> [MATERIALS PROVIDED]
___
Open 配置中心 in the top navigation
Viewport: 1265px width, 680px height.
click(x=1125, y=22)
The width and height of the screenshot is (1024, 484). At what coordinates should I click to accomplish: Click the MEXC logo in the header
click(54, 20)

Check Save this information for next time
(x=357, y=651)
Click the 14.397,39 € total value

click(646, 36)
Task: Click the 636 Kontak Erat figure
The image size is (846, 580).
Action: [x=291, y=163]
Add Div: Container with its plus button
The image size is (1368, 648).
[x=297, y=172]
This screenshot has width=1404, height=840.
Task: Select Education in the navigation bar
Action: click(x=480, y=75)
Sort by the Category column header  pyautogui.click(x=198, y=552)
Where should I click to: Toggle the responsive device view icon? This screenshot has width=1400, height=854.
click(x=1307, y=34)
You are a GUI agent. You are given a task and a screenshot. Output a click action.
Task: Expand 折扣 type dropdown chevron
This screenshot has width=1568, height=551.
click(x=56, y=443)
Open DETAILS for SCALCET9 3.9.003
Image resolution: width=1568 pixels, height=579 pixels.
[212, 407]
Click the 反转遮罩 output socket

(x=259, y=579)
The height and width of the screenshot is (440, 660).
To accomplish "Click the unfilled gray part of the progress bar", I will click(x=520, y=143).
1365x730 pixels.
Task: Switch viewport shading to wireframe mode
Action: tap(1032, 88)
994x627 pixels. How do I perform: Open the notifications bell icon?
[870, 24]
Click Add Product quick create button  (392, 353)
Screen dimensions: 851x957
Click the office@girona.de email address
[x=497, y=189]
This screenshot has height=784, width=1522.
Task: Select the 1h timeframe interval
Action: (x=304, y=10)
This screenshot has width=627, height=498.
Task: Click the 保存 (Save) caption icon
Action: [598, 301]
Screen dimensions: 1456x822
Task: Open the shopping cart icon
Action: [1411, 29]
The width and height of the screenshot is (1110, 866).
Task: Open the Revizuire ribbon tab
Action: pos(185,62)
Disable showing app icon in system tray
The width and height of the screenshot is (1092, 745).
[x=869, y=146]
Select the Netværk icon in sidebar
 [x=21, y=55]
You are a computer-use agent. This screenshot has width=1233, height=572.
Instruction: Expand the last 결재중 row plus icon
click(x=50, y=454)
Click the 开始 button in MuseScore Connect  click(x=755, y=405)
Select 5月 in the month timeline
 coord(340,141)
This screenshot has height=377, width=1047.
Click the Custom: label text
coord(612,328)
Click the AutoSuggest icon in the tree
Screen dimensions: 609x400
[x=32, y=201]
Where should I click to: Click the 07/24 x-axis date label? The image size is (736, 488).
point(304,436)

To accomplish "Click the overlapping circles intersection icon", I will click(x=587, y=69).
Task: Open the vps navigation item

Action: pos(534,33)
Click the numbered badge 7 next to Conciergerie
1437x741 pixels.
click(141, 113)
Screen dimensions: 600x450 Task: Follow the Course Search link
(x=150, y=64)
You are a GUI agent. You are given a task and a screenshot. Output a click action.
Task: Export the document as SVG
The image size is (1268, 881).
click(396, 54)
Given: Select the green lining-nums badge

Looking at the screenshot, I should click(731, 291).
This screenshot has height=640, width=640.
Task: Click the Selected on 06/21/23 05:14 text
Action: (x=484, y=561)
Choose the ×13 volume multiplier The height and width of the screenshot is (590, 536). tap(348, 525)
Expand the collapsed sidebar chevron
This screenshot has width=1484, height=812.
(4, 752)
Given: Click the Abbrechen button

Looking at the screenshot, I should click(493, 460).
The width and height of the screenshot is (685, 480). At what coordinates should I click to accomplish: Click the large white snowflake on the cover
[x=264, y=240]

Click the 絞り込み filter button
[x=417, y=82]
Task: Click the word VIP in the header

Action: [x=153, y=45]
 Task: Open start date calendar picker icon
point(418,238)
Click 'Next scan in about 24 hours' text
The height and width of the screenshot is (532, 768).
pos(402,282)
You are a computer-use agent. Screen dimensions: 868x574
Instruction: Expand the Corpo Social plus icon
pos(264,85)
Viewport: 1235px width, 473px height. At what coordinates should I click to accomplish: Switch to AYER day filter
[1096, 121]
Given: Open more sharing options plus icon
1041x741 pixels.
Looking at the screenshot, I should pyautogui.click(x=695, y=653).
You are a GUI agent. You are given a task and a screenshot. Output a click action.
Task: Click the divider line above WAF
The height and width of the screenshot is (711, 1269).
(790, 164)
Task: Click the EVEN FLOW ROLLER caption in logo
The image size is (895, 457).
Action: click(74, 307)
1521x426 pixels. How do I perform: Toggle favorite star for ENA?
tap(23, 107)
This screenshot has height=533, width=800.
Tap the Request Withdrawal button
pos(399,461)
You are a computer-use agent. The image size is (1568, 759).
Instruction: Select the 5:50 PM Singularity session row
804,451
___
> [EXERCISE DETAILS]
In the entries above, restate word for word the lines between the one holding "Instruction: Expand the last" and the one holding "Click the AutoSuggest icon in the tree", inclusive, and nothing besides.

> [FINISHED TASK]
Instruction: Expand the last 결재중 row plus icon
click(x=50, y=454)
Click the 开始 button in MuseScore Connect  click(x=755, y=405)
Select 5月 in the month timeline
 coord(340,141)
This screenshot has height=377, width=1047.
Click the Custom: label text
coord(612,328)
Click the AutoSuggest icon in the tree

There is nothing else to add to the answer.